As to whether people prefer VR over real activities, that's getting into the whole theoretical downside to virtual reality. Tech would have to be pretty damn good to make that a potential risk.



Captain Howdy said:


> I secretly want to see what it's like to live life as a shorter person (I'm 6'5).



6ft 6 here. It's going to be weird if most games set your height as being different from your real one, but I think there is a setting in options that let's you set a height; which games will then reference. I recall watching a talk where they set out the do's and don'ts and what you're allowed to tweak. They said such as in the case of the TF2 heavy, it can be fun to make players feel like they're a huge Russian. But there are others were if you're not careful the player will feel like they're a giraffe, or if you mess with the IPD you'll really screw up the experience.


----------



## Mikazuki Marazhu (Jan 10, 2015)

World of Warcraft

I wanna live in Howling Fjord or Grizzly Hills


----------



## ADF (Jan 10, 2015)

Mikazuki Marazhu said:


> World of Warcraft
> 
> I wanna live in Howling Fjord or Grizzly Hills



I don't think the walking systems have a place in mainstream VR, but I'm sure it's fun for the user, even if they look ridiculous.

There are apps to shoe horn VR into any 3D game you like, but they work to varying degrees of success. They tend to attach the players head movements to the mouse though.


----------



## ADF (Jan 10, 2015)

Here's an interesting interview from CES on where the Rift is at right now.

http://youtu.be/t-IdUI0qs7w

They're trying to reduce the screen door effect with optics because we cannot get the resolution to where it needs to be with present technology. It's not necessarily created by low pixel density, though that does contribute. Higher resolutions can actually make it look worse because you're adding more black space between pixels. People have said the DK2 has a sharper image than crescent bay, but a lot of people have been tricked into thinking they're looking at a much higher resolution; because of what they've done to reduce that screen door effect.


----------



## ADF (Jan 16, 2015)

Birdy King Land 

Haven't a clue what the characters are supposed to be from, but this demo is a good example of the sort of experiences people can have that can only be done in VR. You don't get a sense of what makes it fun simply by watching a video.

Senza Peso

This old one is also quite famous as an experience, but it's a hardware hog compared to the above one; so only people with pretty high end computers can really take advantage of it. Those that can run it have claimed it brought some of them to tears.

The biggest news they came out with at CES 2015 is that they are working on a controller for the Oculus Rift, which will be released as a development kit. However it's up in the air as to whether the Rift will ship with it, as they'd rather launch with no controller than an imperfect one.


----------



## DukeTheHusky (Jan 16, 2015)

I don't have much to say about this except that I'm very excited for stuff like this and the first thing I thought about when reading this was SAO, Summer Wars, and some kind of Virtual Reality Smash Brothers. But if these do come out expect them to be pretty darn expensive. :I


----------



## CaptainCool (Jan 16, 2015)

I'm very interested in where the Oculus is gonna go. I want games that pull me in so much that every time I make a huge jump I get vertigo^^


----------



## Shadow Jaeger (Jan 16, 2015)

— REQUIRED TASKS —
A) Answer these questions about the forum thread:
(i) What height does the poster replying to Captain Howdy give for themselves?
(ii) According to the thread, why can higher resolutions make the screen door effect look worse?
(iii) What was the biggest news announced at CES 2015, according to the thread?
B) In the records, format the lines from the line with "Select the Marked column header" up to and including the line with "pyautogui.click(x=387, y=825)" as a JSON list of strings, one string per line, leaving out blank lines.
The forum thread and the records are separate material.

— DATA LISTING —
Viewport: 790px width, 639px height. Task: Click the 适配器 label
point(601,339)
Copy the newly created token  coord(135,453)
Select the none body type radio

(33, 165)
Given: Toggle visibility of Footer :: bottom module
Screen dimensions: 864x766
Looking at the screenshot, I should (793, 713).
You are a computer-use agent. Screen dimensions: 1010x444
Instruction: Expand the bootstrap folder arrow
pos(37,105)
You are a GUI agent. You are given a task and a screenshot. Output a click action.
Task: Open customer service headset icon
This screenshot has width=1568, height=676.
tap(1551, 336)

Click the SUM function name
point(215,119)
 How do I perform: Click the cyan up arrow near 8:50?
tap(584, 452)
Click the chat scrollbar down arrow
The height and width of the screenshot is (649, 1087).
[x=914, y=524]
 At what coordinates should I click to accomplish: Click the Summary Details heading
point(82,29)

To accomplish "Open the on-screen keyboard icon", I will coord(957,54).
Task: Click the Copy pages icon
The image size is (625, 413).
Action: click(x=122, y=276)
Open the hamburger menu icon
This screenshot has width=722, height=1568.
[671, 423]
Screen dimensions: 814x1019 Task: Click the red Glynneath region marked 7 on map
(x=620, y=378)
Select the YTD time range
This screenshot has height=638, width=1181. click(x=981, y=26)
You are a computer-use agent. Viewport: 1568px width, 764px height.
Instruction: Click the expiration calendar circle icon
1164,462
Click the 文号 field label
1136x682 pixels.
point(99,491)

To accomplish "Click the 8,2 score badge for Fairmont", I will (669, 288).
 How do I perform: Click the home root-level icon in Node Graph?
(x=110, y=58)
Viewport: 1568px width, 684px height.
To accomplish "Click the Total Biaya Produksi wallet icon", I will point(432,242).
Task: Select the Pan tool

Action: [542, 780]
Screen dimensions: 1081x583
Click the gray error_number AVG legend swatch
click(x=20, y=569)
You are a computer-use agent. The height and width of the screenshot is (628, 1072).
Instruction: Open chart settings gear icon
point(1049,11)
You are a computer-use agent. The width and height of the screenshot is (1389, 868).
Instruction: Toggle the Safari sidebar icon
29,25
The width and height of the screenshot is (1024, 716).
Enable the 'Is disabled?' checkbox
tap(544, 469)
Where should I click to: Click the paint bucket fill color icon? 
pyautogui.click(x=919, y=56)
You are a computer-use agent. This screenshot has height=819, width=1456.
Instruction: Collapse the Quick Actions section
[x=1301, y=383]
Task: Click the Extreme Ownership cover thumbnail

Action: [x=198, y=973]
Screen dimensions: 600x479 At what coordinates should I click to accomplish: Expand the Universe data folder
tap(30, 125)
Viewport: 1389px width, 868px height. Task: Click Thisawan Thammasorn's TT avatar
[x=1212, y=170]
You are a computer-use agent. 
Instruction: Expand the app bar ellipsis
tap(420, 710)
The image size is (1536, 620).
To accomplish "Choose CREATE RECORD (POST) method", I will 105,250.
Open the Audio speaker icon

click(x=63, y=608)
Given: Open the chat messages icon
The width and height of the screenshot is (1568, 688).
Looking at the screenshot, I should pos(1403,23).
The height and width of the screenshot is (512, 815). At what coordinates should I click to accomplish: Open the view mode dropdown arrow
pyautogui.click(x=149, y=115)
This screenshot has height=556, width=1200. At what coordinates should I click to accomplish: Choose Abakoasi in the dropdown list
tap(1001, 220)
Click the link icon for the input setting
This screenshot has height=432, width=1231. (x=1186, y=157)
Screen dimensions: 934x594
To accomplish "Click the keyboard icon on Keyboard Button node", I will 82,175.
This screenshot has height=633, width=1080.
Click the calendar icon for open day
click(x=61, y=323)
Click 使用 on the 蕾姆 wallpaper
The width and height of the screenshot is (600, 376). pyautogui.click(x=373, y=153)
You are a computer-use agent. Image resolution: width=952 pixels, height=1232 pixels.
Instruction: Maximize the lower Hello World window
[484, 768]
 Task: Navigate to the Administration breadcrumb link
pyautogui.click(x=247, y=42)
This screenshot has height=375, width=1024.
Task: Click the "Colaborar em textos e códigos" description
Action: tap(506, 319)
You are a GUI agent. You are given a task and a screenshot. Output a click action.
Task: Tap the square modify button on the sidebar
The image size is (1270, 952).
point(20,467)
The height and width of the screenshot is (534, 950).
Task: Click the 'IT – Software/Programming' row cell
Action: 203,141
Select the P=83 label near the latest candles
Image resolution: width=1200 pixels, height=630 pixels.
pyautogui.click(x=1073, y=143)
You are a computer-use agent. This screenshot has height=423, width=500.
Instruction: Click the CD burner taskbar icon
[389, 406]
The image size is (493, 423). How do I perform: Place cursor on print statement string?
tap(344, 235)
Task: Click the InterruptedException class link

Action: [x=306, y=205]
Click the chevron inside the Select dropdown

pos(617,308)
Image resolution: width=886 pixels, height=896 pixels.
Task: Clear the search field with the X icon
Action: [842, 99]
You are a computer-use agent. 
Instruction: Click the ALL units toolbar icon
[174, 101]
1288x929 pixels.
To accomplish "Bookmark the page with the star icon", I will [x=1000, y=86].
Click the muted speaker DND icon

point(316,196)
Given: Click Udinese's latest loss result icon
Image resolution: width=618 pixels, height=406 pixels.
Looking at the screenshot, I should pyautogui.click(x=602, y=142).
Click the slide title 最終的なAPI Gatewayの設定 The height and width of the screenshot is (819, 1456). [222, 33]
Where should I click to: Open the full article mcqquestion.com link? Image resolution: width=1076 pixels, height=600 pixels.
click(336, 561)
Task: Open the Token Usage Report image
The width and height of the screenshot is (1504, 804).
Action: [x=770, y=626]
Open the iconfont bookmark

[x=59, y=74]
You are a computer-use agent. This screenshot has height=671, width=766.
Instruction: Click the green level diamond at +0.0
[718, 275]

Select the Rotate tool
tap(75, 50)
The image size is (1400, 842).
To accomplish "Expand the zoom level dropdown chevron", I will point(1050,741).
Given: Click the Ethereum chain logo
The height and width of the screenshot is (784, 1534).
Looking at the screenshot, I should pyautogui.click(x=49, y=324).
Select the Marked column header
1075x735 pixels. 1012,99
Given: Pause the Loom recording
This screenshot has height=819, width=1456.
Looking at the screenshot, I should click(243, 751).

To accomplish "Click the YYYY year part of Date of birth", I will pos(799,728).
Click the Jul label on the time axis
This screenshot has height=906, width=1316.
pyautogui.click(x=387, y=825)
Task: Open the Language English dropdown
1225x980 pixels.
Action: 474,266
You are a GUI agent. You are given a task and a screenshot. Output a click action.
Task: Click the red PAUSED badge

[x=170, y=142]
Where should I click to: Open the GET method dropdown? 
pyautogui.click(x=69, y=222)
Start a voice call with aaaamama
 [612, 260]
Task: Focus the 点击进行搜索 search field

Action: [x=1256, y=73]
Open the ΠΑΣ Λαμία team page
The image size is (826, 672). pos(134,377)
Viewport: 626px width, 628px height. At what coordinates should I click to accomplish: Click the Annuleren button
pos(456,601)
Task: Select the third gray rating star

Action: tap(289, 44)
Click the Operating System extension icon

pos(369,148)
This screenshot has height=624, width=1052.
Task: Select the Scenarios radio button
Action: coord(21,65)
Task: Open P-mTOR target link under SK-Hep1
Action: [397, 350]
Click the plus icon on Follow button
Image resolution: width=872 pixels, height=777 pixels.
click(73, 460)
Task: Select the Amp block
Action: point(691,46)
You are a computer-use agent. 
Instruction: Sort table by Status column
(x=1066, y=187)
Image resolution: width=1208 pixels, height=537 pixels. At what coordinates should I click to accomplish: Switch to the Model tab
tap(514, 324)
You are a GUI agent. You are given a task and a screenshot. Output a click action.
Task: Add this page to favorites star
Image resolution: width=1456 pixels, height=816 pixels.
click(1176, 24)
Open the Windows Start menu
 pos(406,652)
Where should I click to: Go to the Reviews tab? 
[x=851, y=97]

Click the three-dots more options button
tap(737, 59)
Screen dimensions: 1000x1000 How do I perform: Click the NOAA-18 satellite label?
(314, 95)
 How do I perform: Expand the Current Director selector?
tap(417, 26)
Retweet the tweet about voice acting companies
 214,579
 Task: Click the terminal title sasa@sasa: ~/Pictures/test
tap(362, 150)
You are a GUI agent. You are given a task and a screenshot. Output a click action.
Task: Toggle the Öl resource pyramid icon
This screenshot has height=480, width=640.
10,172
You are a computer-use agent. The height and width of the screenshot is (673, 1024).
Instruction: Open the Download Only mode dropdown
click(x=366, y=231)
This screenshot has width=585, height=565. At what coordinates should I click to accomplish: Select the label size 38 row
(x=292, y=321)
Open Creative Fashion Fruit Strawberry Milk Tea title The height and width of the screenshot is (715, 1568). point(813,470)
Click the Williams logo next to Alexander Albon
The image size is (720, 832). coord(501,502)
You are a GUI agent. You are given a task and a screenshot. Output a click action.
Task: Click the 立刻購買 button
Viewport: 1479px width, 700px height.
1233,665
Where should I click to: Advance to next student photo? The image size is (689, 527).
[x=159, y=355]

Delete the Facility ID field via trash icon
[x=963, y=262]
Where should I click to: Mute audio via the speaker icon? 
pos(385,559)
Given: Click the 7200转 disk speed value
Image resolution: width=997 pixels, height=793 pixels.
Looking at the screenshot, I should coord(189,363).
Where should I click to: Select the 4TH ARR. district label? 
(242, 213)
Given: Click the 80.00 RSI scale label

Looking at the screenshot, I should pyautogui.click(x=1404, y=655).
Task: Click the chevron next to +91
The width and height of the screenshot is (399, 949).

— RESULTS OF THE EXERCISE —
A)
(i) 6ft 6.
(ii) Higher resolutions add more black space between pixels.
(iii) They are working on a controller for the Oculus Rift, which will be released as a development kit.

B)
[
  "Select the Marked column header",
  "1075x735 pixels. 1012,99",
  "Given: Pause the Loom recording",
  "This screenshot has height=819, width=1456.",
  "Looking at the screenshot, I should click(243, 751).",
  "To accomplish \"Click the YYYY year part of Date of birth\", I will pos(799,728).",
  "Click the Jul label on the time axis",
  "This screenshot has height=906, width=1316.",
  "pyautogui.click(x=387, y=825)"
]